Buyers struggle with housing affordability
Sales prices beyond the reach of most residents
Karen Morales | 12/6/2017, 10:08 a.m.
When thinking about possible solutions to creating reasonably affordable housing in an inflated market, it may be worthwhile to rethink the longstanding HUD definition of housing cost burden.
In an article published for Bloomberg, David Bieri of the University of Michigan states that the 30-percent rule is “essentially an arbitrary number.”
One of the arguments against the rule is that different households earning the same annual income spend considerably different amounts of money on basic necessities, not to mention the ratio is relative to the income range.
Frank Nothaft, chief economist at Freddie Mac, told Bloomberg “If your income is $500,000 a year, you can pay 40 percent and still have money left. But if your income is $20,000 a year, it will be hard to make ends meet if you’re paying 30 percent of your income on rent.”
The 30 percent standard also does not take into account when a family chooses to live in a smaller or poor-quality home, a dangerous neighborhood, or a long commute from work to reduce their housing costs.
Percy Stallworth, home purchase advisor for Massachusetts Affordable Housing Alliance works to educate clients on how to buy their first home. He said one way to navigate the high prices of homes in Boston is to simply look outside of Boston.
“People might have to expand their desire of location and look at housing in places like Randolph, Brockton, Lawrence, or Framingham,” said Stallworth.
Bluestone helped author “The Greater Boston Housing Report Card 2017” with the Boston Foundation, Northeastern University, and The Warren Group, a public data collection and media company.

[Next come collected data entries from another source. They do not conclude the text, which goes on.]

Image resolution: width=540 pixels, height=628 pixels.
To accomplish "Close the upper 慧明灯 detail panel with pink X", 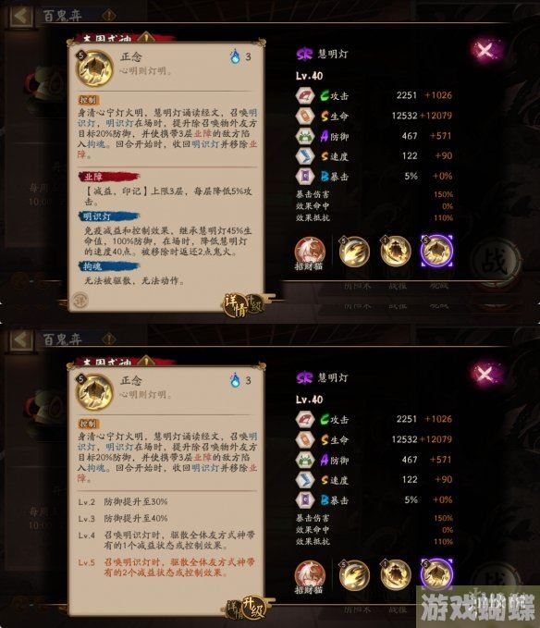I will coord(485,51).
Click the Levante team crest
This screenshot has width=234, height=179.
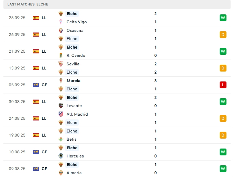point(61,106)
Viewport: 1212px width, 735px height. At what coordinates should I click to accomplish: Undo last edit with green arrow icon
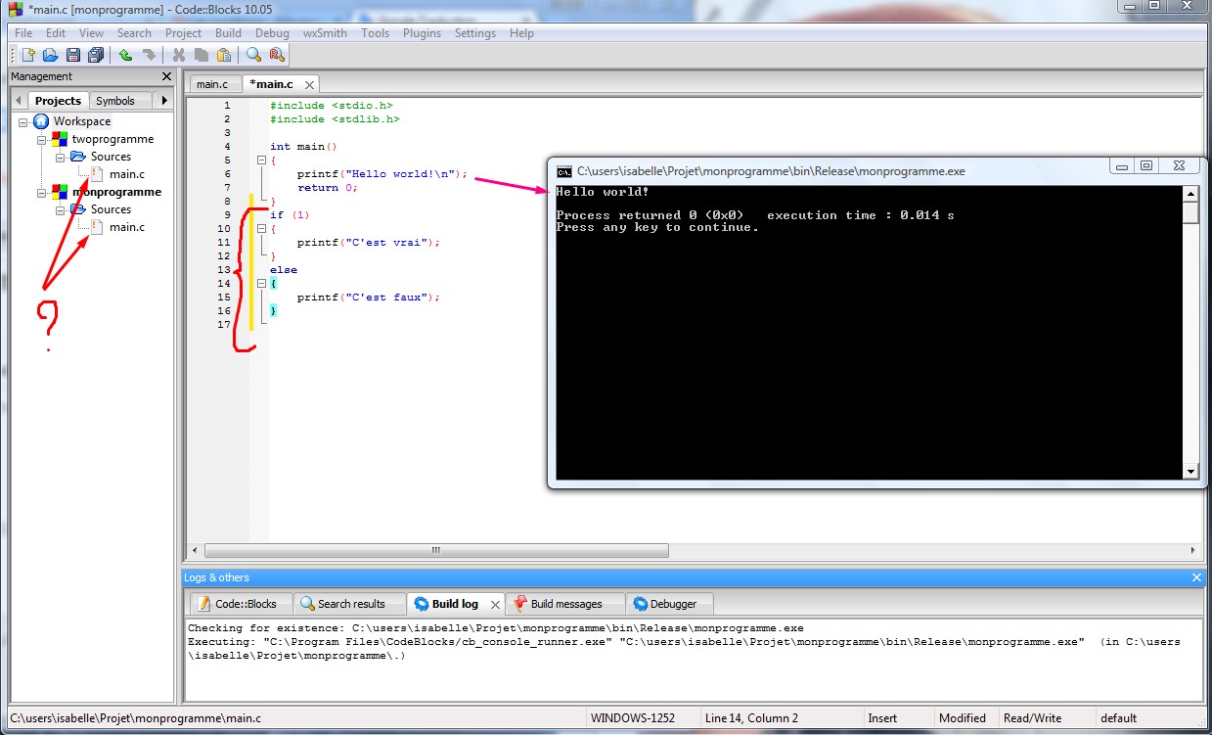tap(126, 55)
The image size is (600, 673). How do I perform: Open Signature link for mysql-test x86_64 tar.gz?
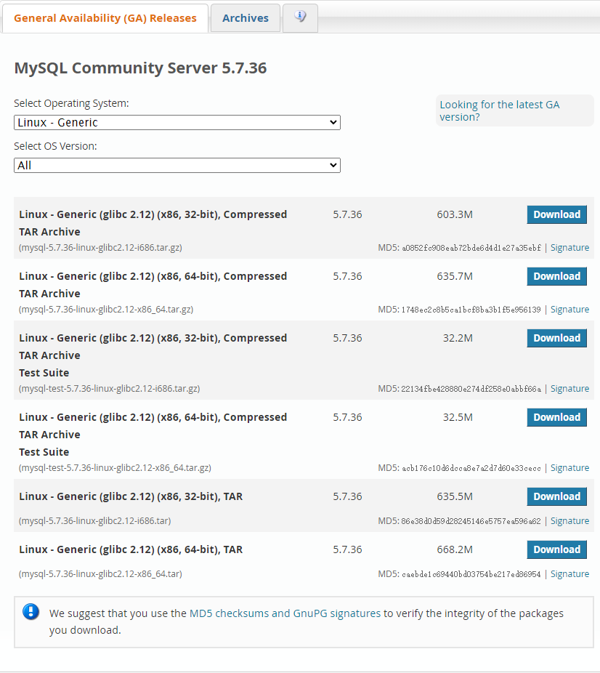click(x=569, y=468)
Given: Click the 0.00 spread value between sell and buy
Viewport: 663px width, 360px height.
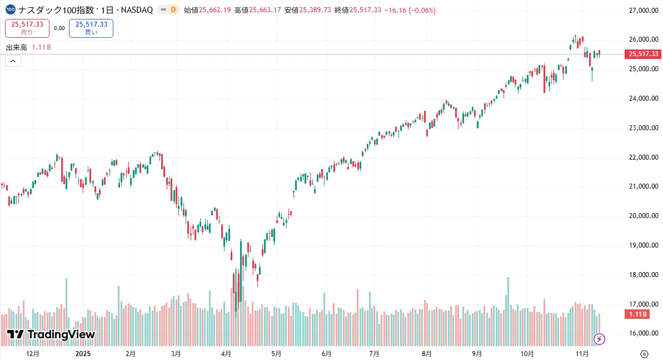Looking at the screenshot, I should (x=59, y=28).
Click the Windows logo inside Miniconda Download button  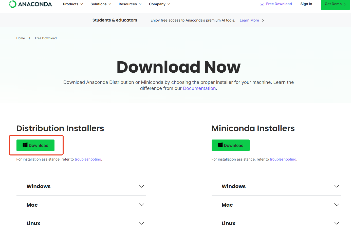(220, 145)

“It is nearly impossible to build new housing in Boston today that working families can afford,” Bluestone told the Banner. “Some housing can be produced for low-income families using an array of tax subsidies but working families have incomes that are too high to qualify for subsidized housing.”

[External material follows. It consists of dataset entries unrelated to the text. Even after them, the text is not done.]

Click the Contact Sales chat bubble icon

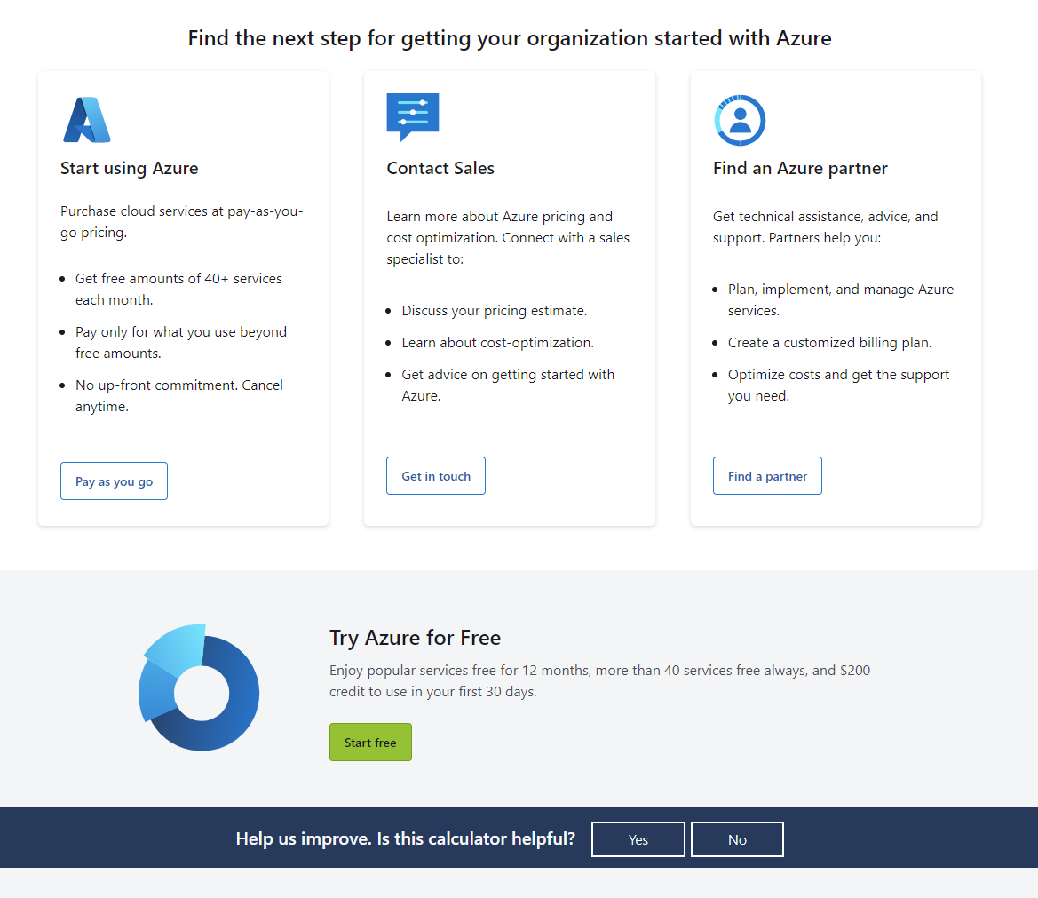point(412,115)
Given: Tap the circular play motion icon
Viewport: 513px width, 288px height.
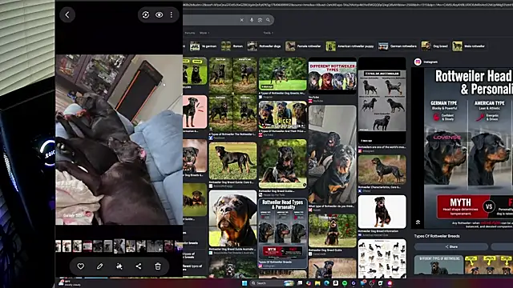Looking at the screenshot, I should click(146, 14).
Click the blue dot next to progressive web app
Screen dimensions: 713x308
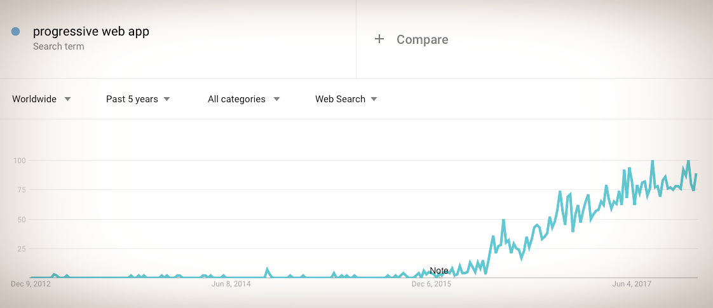[x=15, y=31]
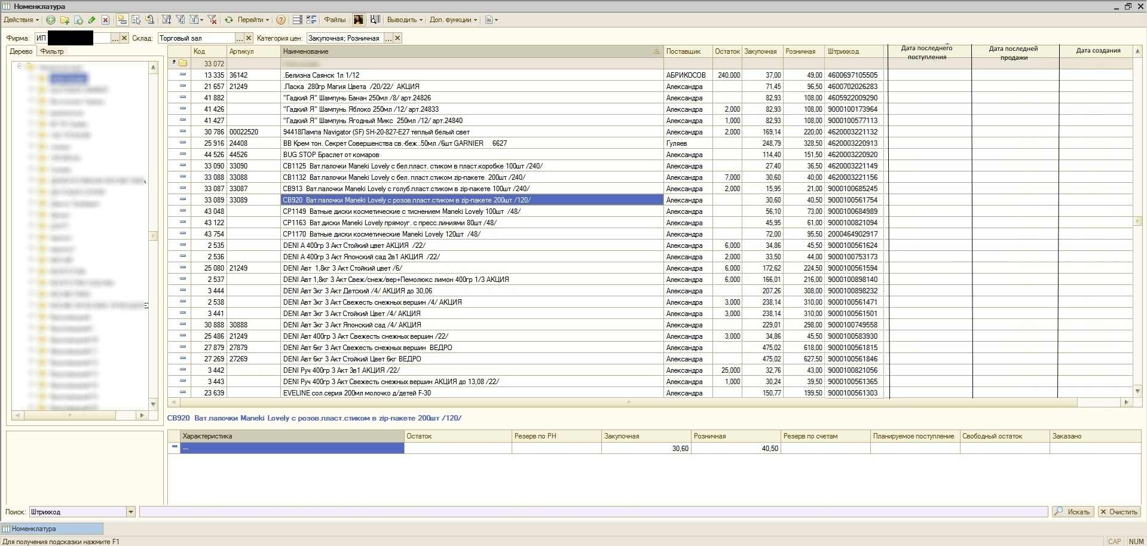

The new report suggests a completely innovative approach to affordable housing with a “21st Century Village” plan, which calls for building housing that could accommodate both young individuals and seniors who need smaller housing units.
“In doing so, we open up more of the older housing stock of larger duplexes and triple deckers for working families,” Bluestone said.
Each building or “village” would have a range of units from “micro” apartments and studios to a few multi-bedroom units. “Individual units would vary not only in size but in fit and finish so that rents could range from something in the $900–$1,100 range to something above $3,000 per month, to fit the pocketbooks of a range of tenants,” reads the housing report card.
Stallworth said the abolishment of rent control back in 1994 paved a “slippery slope to where we are now.”
As far as price trends, the October 2017 residential market report from the Greater Boston Association of Realtors found that the median sales price for single-family homes reached a new record high price in October at $568,000, an 8.2 percent increase over the median sales price of $525,000 from October 2016. Similarly, the condo market also reached a new record high median sales price for the month, as that figure rose 6.6 percent to $511,525 up from the October 2016 median sales price of $480,000.
How long will these record high prices last?
“There is talk that although we may not see a traditional peak and decline in the market, we may see more of a stabilization of prices with a long plateau,” said Moreau. “Nonetheless, Roxbury still has quite a bit of value-appreciation to experience before sale and rental values start to mimic that of its surrounding neighborhoods.”